RECORDS TO PROCESS:
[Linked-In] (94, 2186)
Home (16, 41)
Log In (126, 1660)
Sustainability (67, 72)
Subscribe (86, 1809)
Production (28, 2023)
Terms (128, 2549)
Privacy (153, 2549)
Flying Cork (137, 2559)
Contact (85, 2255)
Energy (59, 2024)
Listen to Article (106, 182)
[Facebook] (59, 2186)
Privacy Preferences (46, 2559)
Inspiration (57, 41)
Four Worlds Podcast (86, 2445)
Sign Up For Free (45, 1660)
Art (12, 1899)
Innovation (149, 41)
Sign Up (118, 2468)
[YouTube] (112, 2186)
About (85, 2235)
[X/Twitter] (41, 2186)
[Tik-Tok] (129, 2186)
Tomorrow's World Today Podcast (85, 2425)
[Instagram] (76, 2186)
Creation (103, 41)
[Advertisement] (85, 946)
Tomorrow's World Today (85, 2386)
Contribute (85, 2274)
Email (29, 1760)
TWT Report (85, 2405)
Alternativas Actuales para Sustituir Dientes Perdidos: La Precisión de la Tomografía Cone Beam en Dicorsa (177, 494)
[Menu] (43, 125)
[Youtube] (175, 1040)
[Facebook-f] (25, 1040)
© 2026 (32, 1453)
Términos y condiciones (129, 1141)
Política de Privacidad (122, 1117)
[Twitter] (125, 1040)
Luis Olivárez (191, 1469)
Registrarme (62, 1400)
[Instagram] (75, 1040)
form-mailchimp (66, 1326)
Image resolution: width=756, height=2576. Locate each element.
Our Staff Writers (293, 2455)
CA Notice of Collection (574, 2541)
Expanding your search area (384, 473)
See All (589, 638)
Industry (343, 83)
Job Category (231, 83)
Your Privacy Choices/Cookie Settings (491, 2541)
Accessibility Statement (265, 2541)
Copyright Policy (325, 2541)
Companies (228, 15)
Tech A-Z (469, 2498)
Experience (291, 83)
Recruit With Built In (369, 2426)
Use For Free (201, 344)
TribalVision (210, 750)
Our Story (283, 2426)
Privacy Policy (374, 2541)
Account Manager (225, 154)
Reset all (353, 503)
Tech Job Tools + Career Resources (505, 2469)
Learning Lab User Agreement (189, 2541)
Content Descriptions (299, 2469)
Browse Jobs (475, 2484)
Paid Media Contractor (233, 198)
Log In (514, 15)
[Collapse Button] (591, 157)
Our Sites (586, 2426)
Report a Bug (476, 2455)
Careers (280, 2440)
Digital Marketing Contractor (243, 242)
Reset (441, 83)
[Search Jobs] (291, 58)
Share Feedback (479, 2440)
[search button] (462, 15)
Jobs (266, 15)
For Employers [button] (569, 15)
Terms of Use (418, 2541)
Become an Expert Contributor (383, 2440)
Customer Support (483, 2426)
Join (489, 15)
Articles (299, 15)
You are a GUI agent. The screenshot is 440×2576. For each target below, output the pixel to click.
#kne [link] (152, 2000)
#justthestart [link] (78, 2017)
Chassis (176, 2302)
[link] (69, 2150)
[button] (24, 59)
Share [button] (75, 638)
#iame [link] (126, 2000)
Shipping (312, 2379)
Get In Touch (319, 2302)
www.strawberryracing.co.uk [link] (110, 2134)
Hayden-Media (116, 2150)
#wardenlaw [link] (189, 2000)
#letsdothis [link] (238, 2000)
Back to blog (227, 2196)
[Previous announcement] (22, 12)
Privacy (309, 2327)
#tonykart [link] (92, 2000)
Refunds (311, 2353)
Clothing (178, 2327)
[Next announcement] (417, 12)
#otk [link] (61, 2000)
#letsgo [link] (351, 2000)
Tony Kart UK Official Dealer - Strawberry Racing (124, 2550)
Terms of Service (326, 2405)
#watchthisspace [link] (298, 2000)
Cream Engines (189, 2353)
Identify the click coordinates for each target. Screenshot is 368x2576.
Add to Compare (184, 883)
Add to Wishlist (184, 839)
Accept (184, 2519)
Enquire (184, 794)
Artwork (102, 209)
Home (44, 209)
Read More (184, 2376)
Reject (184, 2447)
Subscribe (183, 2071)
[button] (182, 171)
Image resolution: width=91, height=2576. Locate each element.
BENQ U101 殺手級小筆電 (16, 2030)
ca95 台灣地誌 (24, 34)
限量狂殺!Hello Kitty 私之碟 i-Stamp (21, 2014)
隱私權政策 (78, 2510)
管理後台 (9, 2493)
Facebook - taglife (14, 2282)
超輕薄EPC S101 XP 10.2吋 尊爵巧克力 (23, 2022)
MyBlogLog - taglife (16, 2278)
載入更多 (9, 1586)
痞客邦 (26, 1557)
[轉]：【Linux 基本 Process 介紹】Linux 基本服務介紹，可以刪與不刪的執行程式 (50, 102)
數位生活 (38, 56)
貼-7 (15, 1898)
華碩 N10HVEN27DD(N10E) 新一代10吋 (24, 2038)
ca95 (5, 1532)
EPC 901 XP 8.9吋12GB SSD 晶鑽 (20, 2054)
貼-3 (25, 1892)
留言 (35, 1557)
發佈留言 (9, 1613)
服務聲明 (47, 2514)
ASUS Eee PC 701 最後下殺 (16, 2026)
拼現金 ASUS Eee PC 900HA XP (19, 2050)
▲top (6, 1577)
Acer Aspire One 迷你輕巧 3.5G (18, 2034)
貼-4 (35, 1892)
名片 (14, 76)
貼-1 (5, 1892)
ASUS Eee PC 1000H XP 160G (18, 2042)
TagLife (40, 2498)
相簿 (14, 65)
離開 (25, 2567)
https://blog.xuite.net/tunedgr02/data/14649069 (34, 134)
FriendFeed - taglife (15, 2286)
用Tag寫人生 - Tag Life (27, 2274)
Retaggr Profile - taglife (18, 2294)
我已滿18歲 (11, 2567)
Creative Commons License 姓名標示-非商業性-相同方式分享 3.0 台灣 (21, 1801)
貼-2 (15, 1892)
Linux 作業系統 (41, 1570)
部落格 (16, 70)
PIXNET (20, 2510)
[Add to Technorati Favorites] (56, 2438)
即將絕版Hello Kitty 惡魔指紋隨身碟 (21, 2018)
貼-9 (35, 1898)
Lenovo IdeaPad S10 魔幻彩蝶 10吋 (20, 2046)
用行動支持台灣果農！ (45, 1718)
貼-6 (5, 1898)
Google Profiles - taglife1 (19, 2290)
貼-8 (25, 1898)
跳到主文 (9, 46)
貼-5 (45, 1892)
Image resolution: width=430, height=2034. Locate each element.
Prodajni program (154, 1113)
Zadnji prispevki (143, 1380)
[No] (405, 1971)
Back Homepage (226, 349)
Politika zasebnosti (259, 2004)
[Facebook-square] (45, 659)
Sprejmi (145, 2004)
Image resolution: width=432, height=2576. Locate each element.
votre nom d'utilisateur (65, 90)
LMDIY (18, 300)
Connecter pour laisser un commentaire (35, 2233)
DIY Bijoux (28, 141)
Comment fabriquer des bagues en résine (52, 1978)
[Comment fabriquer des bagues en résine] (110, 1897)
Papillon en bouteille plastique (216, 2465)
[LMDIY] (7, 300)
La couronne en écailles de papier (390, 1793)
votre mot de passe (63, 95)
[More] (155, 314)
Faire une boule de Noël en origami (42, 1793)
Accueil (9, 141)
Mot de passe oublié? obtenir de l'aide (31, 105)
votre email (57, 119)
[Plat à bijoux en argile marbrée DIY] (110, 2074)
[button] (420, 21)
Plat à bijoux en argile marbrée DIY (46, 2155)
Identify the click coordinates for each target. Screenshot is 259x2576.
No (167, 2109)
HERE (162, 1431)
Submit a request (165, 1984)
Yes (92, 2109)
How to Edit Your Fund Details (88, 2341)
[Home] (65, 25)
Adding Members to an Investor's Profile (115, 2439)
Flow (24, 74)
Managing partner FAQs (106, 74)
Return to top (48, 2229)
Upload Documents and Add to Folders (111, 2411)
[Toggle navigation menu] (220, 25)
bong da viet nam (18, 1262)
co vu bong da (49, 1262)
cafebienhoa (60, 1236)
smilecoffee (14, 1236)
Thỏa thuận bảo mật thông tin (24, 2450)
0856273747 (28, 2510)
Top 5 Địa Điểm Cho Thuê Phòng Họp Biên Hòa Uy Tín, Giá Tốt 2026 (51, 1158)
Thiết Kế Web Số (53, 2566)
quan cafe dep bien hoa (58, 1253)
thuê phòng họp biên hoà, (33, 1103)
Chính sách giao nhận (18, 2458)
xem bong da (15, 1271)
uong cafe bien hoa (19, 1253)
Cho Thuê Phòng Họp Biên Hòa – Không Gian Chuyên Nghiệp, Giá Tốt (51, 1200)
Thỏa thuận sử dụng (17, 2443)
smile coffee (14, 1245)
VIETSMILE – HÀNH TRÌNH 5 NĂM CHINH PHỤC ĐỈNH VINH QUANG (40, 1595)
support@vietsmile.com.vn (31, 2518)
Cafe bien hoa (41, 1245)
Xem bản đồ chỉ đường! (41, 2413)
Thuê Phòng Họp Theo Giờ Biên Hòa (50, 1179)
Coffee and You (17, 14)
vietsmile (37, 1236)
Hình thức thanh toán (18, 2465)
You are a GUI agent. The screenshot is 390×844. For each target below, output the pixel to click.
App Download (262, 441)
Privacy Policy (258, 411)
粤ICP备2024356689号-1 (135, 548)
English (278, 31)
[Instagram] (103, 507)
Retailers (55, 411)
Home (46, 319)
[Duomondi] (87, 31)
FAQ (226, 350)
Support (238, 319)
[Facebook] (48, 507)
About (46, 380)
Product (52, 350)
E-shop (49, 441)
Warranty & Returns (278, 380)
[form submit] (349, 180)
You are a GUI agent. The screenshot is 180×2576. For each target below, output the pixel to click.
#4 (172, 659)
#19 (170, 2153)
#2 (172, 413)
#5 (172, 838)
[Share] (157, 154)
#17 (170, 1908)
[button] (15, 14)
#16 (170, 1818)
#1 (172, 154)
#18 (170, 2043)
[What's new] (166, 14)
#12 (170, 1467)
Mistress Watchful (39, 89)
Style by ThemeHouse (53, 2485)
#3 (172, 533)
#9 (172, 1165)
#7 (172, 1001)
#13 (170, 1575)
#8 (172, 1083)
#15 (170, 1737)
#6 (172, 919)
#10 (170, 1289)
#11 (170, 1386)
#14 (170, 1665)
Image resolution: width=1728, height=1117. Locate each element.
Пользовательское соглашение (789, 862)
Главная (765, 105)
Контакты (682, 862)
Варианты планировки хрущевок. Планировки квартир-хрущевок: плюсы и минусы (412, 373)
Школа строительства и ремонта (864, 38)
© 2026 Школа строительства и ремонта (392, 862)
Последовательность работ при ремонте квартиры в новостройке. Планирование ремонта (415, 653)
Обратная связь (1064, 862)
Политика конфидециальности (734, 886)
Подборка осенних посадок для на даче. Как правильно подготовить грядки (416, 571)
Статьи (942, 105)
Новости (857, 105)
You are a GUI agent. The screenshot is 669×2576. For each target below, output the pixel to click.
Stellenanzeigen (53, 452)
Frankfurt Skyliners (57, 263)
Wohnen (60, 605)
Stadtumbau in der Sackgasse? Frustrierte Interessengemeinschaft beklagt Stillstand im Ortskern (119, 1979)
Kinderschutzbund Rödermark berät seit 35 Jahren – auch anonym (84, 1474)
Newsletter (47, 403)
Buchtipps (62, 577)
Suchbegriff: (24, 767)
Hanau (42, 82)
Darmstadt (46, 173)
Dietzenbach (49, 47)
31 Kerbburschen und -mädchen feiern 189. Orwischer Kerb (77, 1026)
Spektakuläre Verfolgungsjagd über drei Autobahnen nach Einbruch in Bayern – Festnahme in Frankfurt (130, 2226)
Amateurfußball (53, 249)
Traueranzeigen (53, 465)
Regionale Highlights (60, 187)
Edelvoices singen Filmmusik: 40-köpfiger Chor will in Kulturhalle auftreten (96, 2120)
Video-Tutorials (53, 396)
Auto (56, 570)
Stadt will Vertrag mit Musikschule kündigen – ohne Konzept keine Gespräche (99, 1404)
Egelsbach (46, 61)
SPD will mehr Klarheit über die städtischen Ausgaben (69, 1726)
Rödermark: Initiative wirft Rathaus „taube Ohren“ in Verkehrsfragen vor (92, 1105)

EXERCISE GOAL: What lines in the listing above contain the word "target"? Show each one.

OUTPUT:
You are a GUI agent. The screenshot is 440×2576. For each target below, output the pixel to click.
Identify the click coordinates for each target. Screenshot is 368x2576.
Identify the click coordinates for each target. Screenshot is 259x2576.
You are a GUI agent. The screenshot is 390×844. For each target below, output the pixel to click.
You are a GUI agent. The screenshot is 180×2576. For each target below, output the pixel to click.
You are a GUI agent. The screenshot is 669×2576. For each target below, output the pixel to click.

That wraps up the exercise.